IT'S game on for indyref2. Nicola Sturgeon has promised a referendum bill and a precise timetable for independence. Only, er, not in last week's programme for government, but way back in March 2017 after Theresa May told her that, “now is not the time”.

After that rebuff, Nicola Sturgeon said she would come back with her plans in the autumn of 2018, and she did – sort of. But only to say that, well, now is still not the time. The Brexit culture war was in full flow, and the First Minister decided that fighting for a second referendum on EU membership should take precedence over a second referendum on Scottish independence.

Her SNP troops were somewhat deflated since most of them thought securing Indyref2 was rather more important than overturning the result of the EU referendum. But they mostly accepted it, not least because of what had happened after the Catalan independence referendum – the one that did take place in the autumn of 2017.

That was the kind of unauthorised or “wildcat” plebiscite that some militant nationalists had been calling for. But the result was chaos. The Spanish state ruled the referendum unconstitutional, imposed direct rule and dissolved parliament. The Guardia Civil bashed heads in Barcelona (with little condemnation, significantly, from the European Union) and the organisers were imprisoned. The Catalan President, Carles Puigdemont, and senior ministers, went into political exile where they remain to this day.

This didn't seem like a very promising route to independence. So, Nicola Sturgeon made the first of her many declarations that any referendum had to be legal, constitutional and “beyond challenge” in the courts. The First Minister is of course a lawyer, so you would expect her to observe the law – even UK law.

(Data extracted from a collection)

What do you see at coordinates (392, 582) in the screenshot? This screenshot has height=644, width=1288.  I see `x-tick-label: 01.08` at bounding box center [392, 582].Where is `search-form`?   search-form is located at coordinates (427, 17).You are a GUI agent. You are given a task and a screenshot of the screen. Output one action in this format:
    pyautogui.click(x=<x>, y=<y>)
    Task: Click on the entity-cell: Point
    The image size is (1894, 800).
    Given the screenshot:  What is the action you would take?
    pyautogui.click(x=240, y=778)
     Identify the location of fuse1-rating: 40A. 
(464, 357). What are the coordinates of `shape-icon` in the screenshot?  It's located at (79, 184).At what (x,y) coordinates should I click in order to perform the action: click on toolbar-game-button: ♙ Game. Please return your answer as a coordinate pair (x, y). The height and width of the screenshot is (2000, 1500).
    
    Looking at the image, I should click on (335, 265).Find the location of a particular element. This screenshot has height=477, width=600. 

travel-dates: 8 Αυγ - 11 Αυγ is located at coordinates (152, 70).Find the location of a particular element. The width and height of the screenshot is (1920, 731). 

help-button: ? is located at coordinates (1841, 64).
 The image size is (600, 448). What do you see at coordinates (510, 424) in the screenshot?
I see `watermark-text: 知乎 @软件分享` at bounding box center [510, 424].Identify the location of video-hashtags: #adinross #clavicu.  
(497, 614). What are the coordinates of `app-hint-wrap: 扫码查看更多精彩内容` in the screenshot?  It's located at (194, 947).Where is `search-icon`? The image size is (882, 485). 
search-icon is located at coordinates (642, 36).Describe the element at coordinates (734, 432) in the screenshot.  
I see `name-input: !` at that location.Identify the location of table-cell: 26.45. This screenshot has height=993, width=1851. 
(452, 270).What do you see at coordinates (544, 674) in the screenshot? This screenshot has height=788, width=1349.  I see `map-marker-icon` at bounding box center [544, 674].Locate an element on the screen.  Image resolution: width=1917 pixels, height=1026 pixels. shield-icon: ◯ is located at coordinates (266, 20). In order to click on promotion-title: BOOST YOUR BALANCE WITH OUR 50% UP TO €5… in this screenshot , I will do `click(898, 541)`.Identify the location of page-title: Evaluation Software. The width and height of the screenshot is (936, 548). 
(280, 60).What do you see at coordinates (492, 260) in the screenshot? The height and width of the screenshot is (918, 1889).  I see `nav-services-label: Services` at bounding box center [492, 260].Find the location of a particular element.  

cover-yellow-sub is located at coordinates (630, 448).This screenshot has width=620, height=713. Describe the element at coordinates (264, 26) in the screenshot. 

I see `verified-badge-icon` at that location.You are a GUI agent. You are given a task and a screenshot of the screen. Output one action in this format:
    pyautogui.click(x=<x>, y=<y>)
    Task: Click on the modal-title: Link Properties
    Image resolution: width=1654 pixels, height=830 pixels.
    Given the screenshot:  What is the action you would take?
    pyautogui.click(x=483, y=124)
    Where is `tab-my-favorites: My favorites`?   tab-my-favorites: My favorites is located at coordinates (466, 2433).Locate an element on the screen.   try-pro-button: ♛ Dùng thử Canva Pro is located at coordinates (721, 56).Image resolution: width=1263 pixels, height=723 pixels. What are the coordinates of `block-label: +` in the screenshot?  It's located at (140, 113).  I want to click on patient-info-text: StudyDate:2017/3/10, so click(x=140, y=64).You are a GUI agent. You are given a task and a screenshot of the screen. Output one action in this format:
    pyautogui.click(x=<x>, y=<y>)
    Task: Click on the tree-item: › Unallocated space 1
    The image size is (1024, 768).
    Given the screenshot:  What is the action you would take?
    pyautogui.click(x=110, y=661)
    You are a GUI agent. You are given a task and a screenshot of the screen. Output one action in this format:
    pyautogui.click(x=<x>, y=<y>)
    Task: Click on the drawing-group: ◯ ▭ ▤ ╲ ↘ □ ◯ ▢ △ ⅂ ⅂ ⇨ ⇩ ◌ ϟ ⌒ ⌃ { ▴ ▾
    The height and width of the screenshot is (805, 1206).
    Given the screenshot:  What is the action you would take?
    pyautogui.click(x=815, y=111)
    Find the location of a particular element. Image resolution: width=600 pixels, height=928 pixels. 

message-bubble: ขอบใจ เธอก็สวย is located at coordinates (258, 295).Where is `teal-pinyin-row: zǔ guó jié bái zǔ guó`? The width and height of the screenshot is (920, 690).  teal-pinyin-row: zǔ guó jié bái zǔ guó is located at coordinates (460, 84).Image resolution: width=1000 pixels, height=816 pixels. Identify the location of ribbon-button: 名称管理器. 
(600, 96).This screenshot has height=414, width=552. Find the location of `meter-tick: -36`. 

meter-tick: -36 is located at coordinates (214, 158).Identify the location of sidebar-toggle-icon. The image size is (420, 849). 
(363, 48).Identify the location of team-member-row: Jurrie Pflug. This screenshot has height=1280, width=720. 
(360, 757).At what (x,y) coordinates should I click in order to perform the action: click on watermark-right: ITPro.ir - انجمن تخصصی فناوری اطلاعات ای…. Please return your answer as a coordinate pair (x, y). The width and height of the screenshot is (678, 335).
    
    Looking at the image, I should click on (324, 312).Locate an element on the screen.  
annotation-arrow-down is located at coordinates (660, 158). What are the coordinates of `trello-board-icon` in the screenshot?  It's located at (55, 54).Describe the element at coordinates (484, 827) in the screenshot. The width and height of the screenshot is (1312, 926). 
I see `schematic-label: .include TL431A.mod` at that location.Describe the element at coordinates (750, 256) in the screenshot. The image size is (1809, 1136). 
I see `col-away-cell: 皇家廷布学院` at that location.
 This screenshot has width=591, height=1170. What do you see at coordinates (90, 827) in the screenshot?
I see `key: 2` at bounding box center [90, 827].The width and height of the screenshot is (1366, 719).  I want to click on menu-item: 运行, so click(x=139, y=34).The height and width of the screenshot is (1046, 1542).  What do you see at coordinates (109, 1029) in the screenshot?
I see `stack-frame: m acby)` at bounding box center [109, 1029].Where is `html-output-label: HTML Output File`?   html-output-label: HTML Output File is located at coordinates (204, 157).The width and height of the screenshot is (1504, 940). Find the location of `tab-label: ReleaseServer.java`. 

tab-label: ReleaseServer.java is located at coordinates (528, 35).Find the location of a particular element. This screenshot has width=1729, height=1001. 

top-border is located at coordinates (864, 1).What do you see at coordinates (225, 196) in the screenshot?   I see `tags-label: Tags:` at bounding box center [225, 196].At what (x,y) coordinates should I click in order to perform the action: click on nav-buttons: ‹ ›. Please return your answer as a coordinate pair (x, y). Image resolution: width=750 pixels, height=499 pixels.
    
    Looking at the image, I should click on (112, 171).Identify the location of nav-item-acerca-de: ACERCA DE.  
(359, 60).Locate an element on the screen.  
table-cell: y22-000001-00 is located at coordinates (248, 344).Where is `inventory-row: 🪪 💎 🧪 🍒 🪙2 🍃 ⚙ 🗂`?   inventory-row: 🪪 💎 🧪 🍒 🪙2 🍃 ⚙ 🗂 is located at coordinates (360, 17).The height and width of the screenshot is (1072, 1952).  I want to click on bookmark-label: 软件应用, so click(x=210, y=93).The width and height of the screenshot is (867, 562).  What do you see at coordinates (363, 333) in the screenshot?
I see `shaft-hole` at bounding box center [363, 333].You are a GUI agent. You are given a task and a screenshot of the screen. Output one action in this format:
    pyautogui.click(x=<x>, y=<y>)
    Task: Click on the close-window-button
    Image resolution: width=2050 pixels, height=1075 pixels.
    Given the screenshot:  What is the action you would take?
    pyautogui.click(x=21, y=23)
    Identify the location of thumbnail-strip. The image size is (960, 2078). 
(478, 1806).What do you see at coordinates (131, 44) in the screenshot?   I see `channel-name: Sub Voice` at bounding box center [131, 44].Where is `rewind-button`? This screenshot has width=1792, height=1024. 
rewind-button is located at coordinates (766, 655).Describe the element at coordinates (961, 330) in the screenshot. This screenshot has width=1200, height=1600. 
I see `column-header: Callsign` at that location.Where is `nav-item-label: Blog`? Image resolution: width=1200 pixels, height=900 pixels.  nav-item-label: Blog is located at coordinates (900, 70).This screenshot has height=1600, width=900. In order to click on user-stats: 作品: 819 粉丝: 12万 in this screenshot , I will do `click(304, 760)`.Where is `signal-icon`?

* **Things to do**:
(A) Answer these questions using the article on Scottish independence:
(i) When did Nicola Sturgeon say she would come back with her plans after Theresa May's rebuff?
(ii) Who was the Catalan President named in the article?
(iii) What three conditions did Nicola Sturgeon declare any referendum had to meet?
(B) Rewrite the part of the article on Scottish independence between "After that rebuff, Nicola" and "on Scottish independence.", inclusive, replacing "First Minister" with "SNP leader".

* **Exercise solutions**:
(A)
(i) In the autumn of 2018.
(ii) Carles Puigdemont.
(iii) It had to be legal, constitutional and "beyond challenge" in the courts.

(B)
After that rebuff, Nicola Sturgeon said she would come back with her plans in the autumn of 2018, and she did – sort of. But only to say that, well, now is still not the time. The Brexit culture war was in full flow, and the SNP leader decided that fighting for a second referendum on EU membership should take precedence over a second referendum on Scottish independence.